La Représentante spéciale a dit attendre du Conseil de sécurité une résolution ou une déclaration présidentielle qui élargisse la « liste de la honte » aux six violations des droits de l’enfant ou au moins à ceux qui commettent des actes de violence sexuelle. La résolution 1612, a-t-elle encore fait remarquer, prévoit bien des sanctions mais sans mécanisme de surveillance de leurs applications, l’effort restera vain.
Radhika Coomaraswamy a évoqué d’autres difficultés auxquelles se heurte la mise en œuvre de son mandat comme le manque d’accès. Dans le cas du Myanmar, elle a dit avoir recueilli des informations sur la mise sur pied par le Gouvernement d’un Comité national et d’un Plan d’action sur la démobilisation des enfants soldats mais elles sont difficilement vérifiables. Le problème du Myanmar est qu’il possède une très grande armée difficilement contrôlable. La publication de la « liste de la honte » vise précisément à amener les gouvernements à élaborer des plans d’action.
L’objectif est d’engager ces parties dans un dialogue pour les convaincre de prendre des mesures ambitieuses contre le recrutement et l’enrôlement d’enfants. Le problème vient bien souvent du fait que la majorité des listes étant composées d’acteurs non étatiques, les gouvernements voient d’un mauvais œil tout contact avec eux. La Représentante spéciale s’est d’ailleurs félicitée du déploiement prochain, au sein de la Mission d’assistance des Nations Unies en Afghanistan (MANUA), de conseillers en protection de l’enfance également prévus par la résolution 1612. Ces conseillers, a-t-elle espéré, pourraient ainsi approcher les Taliban.

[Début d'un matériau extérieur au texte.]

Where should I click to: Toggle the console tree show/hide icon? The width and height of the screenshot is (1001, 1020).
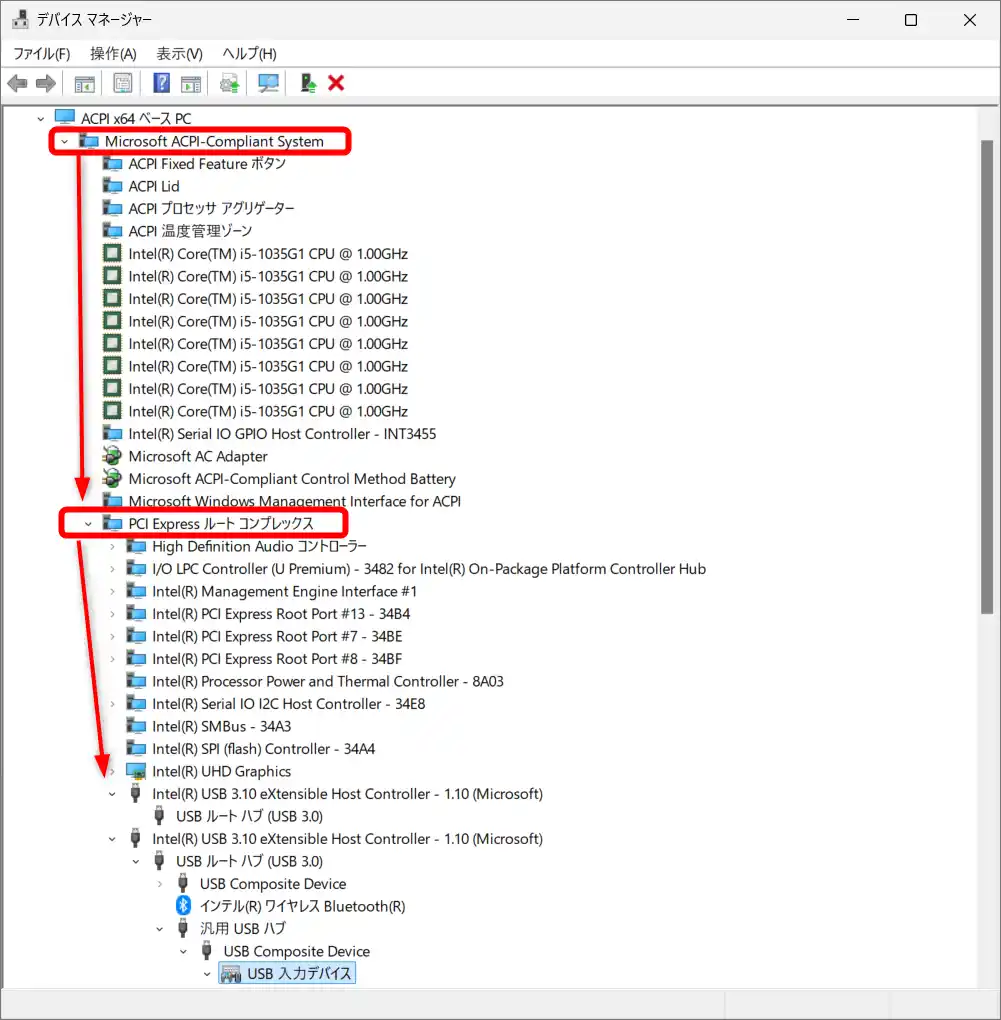click(84, 83)
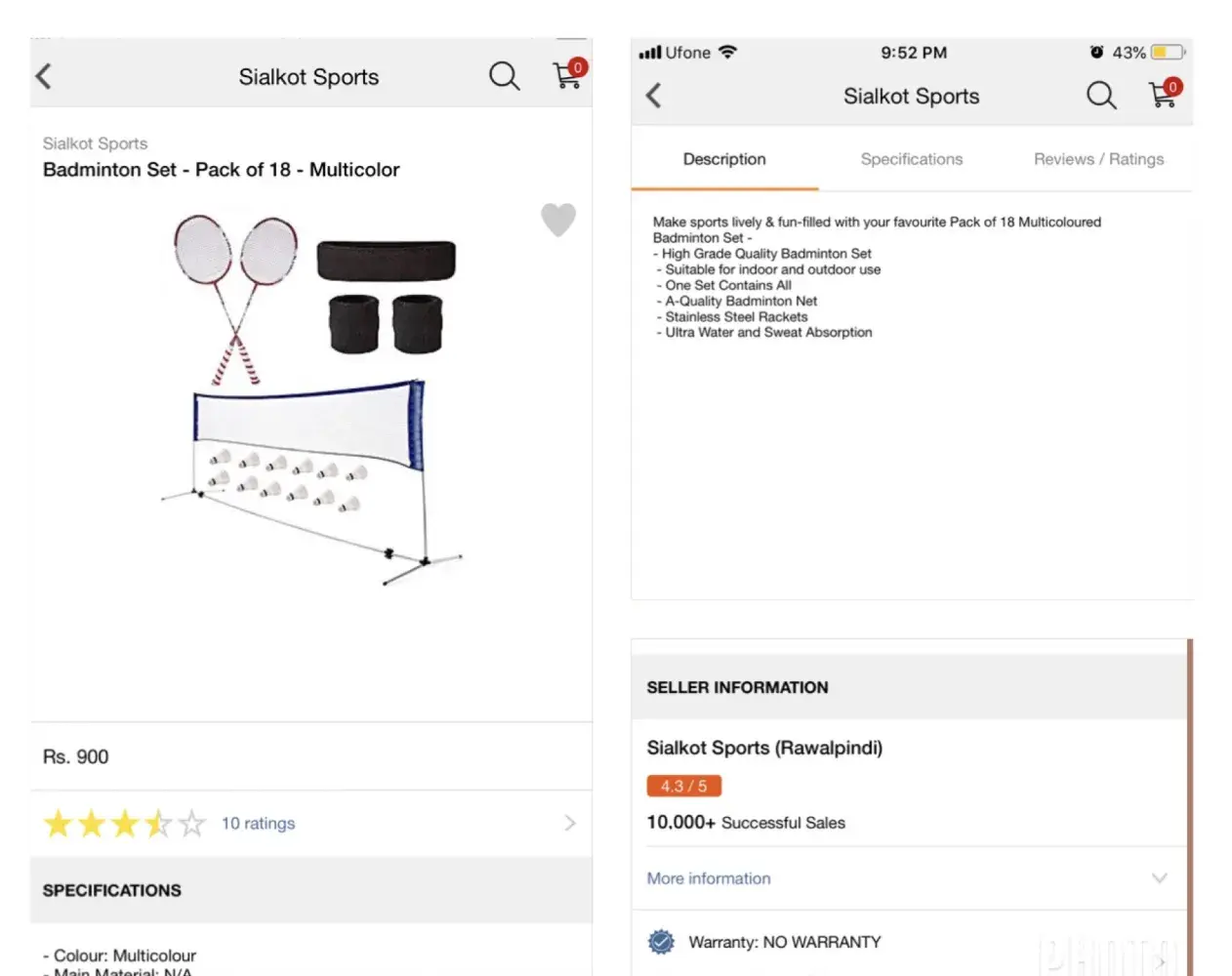Open search beside Sialkot Sports on right screen
The image size is (1232, 976).
click(1101, 96)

La Représentante spéciale a rappelé que son rapport examine aussi les violations des droits de l’enfant commises par le personnel des opérations de maintien de la paix de l’ONU. Elle a souligné que le Sri Lanka, qui a dû retirer ses soldats de la Mission des Nations Unies pour la stabilisation en Haïti (MINUSTAH), a pleinement coopéré avec la Mission. Le problème est que le lancement des procédures judiciaires relève de la responsabilité exclusive du pays contributeur de troupes, a reconnu la Représentante spéciale.
Pressée de questions, Radhika Coomaraswamy a évoqué le cas d’Omar Kadhr, capturé à l’âge de 15 ans par les troupes américaines en Afghanistan et détenu depuis à Guantanamo. À l’approche du procès par une cour militaire, Radhika Coomaraswamy a dit craindre le précédent que constituerait le jugement d’une personne pour des faits commis lorsqu’elle était mineure. Nous ne sommes ni juristes ni membres d’un tribunal, a-t-elle dit, en ajoutant que dans le cadre de son mandat « strictement diplomatique », elle a saisi le Département d’État américain et la Mission des États-Unis auprès des Nations Unies. La Représentante spéciale n’a pas caché que les avocats chargés de la défense d’Omar Kadhr l’ont invitée à vérifier l’équité du procès. Avant même que nous n’ayons eu la possibilité de répondre, le Pentagone a rejeté la demande de la défense, a-t-elle indiqué, en précisant que son souci n’est pas de voir les mineurs échapper à la justice mais de s’assurer du respect du droit international.